> [課題]:
学習用テキストに書かれている内容をもとに、次の問いに答えよ。
(a) 先週、「内視鏡チャンネル」の登録者数は何人を突破したか。
(b) 国際共同研究チームは、何カ国の大腸がん患者何人を分析したか。
(c) 日本人の大腸がん患者の何%で、何という毒素による特有の遺伝子変異が確認されたか。

> [学習用テキスト]:
_ _ _
福岡天神内視鏡クリニックブログ

大腸がんも細菌が原因か?あのニュースを解説します。

おはようございます。医師の秋山です。

 

先週、ついにYouTubeの「内視鏡チャンネル」が、チャンネル登録者数30万人を突破しました。

今年の目標としていた数字ですので嬉しいです。

次は50万人目指してコツコツと動画を上げていきたいと思います。

 

さて、ちょっと前に以下のようなニュースが出てました。

 

「日本の大腸がんの5割 腸内細菌の毒素が原因か」

このニュースについてどう思われますか?という意見がコメントや診察中に聞かれることがありましたので、ここで解説したいと思います!

まずはこのニュースの概要を解説すると、

 

日本の国立がんセンターを含む国際共同研究チームが、日本を含む世界11カ国の大腸がん患者981人のがん細胞の遺伝子変異を分析したところ、日本人の大腸がん患者の50%で、一部の大腸菌などが出す毒素である「コリバクチン毒素」による特有の遺伝子変異が確認されたとのことでした。

Díaz-Gay, M.,et al.“Geographic and age variations in mutational processes in colorectal cancer. ”Nature, 23 April 2025

 

Natureという権威ある雑誌での報告になります。
_ _ _
> [データ記録]:
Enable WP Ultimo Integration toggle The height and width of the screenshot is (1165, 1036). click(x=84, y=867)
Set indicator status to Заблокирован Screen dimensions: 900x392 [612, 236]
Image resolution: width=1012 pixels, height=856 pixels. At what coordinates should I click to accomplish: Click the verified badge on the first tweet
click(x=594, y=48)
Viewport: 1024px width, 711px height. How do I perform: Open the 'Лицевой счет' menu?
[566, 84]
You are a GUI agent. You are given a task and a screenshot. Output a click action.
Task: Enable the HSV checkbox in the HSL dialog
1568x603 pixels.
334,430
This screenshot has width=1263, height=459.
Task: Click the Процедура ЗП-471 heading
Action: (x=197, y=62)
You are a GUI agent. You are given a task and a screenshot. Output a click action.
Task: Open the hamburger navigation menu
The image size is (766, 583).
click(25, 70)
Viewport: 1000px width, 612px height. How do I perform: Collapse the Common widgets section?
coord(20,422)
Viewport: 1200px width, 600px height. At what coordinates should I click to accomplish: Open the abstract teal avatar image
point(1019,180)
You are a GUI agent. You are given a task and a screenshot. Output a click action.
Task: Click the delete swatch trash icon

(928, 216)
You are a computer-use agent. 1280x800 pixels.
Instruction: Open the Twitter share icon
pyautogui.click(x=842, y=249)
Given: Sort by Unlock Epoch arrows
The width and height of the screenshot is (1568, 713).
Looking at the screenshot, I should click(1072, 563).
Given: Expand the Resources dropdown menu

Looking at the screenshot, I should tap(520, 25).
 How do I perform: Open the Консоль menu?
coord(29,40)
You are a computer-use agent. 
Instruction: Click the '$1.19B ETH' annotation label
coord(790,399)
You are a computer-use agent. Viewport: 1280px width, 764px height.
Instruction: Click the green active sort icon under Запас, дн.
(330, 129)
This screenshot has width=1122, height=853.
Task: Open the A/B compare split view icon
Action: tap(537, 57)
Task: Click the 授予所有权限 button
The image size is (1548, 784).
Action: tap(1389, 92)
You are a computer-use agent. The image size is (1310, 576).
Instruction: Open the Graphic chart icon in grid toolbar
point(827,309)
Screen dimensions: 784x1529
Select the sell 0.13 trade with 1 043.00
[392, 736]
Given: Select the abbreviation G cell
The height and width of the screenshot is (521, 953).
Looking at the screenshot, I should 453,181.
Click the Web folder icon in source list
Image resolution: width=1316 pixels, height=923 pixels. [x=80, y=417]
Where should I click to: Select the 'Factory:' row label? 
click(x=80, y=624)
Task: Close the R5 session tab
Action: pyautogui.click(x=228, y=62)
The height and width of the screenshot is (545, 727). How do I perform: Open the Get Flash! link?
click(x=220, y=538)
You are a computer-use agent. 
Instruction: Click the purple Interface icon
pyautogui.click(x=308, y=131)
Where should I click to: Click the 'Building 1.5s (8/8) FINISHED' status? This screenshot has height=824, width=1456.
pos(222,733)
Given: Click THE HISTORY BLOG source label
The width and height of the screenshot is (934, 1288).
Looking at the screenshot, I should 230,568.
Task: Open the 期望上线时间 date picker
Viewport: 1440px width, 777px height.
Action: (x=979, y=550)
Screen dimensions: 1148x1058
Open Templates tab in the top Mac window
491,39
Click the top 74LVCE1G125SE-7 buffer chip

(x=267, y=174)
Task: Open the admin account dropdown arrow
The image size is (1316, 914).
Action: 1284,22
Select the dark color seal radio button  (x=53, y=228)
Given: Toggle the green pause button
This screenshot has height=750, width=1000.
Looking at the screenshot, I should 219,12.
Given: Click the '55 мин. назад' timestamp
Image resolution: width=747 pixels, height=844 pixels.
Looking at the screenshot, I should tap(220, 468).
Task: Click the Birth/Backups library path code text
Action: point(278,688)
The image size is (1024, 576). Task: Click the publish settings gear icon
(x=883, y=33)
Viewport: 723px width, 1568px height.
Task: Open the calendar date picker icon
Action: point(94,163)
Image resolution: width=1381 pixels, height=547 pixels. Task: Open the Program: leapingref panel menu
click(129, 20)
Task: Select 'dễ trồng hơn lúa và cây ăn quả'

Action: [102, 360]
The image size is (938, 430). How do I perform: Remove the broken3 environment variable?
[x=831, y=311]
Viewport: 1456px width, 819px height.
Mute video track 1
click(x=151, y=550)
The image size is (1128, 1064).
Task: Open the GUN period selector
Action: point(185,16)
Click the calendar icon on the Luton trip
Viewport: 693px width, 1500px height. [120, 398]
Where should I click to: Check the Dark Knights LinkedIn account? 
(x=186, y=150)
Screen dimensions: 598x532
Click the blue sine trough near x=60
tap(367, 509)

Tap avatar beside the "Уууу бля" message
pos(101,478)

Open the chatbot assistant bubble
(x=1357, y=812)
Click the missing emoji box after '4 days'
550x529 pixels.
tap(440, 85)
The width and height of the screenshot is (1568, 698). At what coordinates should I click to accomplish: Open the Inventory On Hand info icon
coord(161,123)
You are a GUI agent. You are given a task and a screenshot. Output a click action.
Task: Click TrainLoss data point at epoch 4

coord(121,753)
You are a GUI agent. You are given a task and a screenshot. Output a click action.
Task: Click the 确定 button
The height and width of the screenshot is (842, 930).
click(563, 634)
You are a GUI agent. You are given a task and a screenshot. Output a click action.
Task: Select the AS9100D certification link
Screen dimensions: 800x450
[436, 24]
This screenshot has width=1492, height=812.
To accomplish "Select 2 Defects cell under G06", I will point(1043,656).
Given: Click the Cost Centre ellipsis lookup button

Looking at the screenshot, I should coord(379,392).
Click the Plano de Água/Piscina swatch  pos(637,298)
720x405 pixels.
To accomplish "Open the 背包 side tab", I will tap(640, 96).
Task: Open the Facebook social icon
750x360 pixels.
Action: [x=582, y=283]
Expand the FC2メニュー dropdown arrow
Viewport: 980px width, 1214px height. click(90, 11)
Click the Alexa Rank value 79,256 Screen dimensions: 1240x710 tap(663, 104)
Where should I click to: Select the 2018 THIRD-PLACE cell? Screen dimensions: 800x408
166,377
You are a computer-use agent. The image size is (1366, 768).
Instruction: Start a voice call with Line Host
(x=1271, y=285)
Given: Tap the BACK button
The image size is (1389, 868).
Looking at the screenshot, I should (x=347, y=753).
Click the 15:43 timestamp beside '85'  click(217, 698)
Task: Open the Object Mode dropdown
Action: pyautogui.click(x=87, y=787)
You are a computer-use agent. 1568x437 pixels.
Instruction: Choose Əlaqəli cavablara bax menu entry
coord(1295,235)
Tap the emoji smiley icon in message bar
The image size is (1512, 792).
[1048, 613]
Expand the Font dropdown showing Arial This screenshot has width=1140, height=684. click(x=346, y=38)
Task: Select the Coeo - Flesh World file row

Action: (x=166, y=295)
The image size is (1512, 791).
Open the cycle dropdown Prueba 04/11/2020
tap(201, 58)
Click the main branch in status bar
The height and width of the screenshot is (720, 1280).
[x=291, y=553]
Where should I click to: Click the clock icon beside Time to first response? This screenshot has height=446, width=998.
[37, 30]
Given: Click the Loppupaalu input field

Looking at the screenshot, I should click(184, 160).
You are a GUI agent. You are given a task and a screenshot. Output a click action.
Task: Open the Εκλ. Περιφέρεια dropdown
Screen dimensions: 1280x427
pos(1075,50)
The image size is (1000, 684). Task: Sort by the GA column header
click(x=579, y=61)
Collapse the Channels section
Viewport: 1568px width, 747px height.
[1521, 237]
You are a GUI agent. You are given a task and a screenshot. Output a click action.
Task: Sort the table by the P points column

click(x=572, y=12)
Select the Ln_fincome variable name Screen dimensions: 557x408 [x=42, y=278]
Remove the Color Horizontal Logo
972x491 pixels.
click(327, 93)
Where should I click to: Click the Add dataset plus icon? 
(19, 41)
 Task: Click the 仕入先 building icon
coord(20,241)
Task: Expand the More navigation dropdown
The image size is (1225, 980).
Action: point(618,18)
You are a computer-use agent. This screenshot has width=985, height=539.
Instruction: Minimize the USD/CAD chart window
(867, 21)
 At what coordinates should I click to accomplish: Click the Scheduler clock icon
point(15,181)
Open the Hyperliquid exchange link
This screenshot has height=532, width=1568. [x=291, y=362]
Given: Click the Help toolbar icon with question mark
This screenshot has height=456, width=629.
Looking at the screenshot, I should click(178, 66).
_ _ _
> [解答]:
(a) 30万人
(b) 世界11カ国の981人
(c) 50%で、「コリバクチン毒素」による変異